The first time you build an eCos library for a specific architecture, the Configuration Tool may prompt you for the location of the appropriate build tools (including make and TARGET-gcc) using a Build Tools dialog box (as shown in ). You can select a location from the drop down list, browse to the directory using the Browse button, or type in the location of the build tools manually.

The Configuration Tool may also prompt you for the location of the user tools (such as cat and ls) using a User Tools dialog box (as shown in ). As with the Build Tools dialog, you can select a location from the drop down list, browse to the directory using the Browse button, or type in the location of the user tools manually. Note that on Linux, this will often be unnecessary as the tools will already be on your PATH.

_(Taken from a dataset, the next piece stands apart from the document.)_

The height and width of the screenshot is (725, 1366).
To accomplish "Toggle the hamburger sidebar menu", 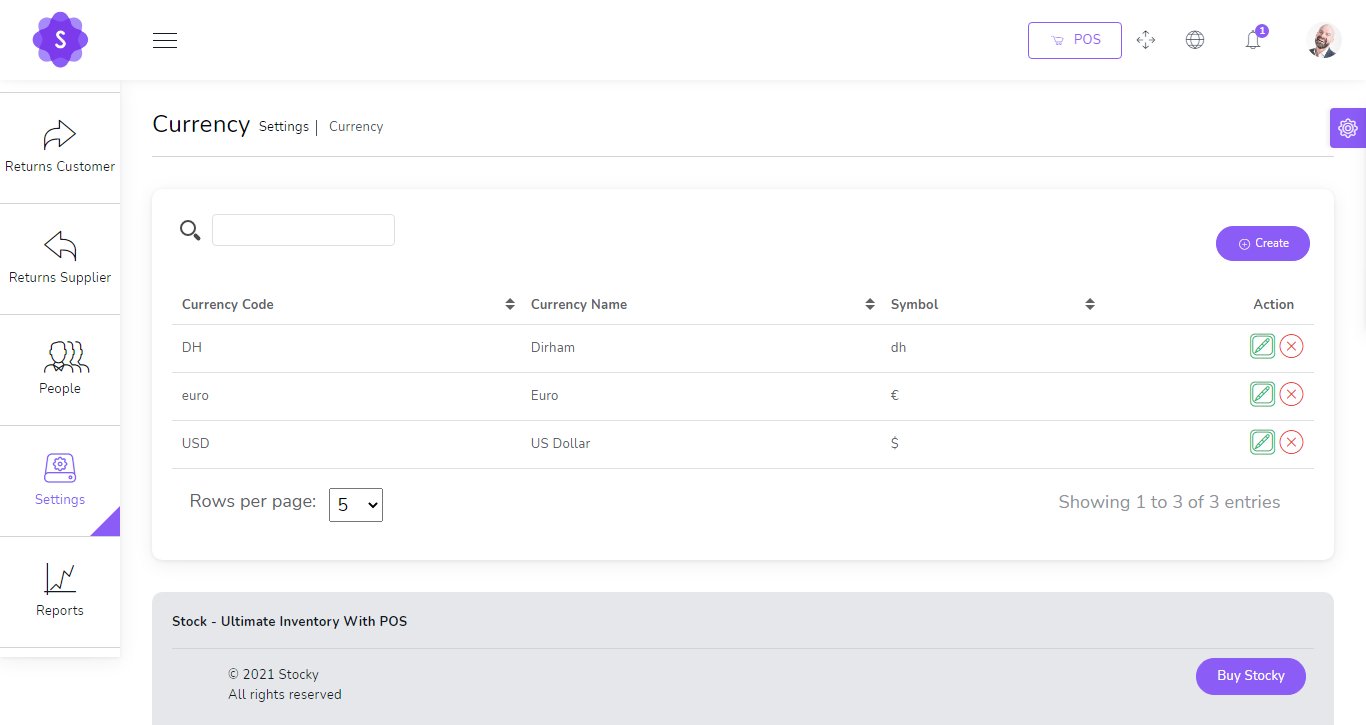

When the tool locations have been entered, the Configuration Tool will configure the sources, prepare a build tree, and build the libtarget.a library, which contains the eCos kernel and other packages. The output from the configuration process and the building of libtarget.a will be shown in the output window. Once the build process has finished you will have a kernel with other packages in libtarget.a. You should now build the eCos tests for your particular configuration. You can do this by selecting Build -> Tests. Notice that you could have selected Tests instead of Library in the earlier step and it would have built both the library and the tests, but this would increase the build time substantially, and if you do not need to build the tests it is unnecessary.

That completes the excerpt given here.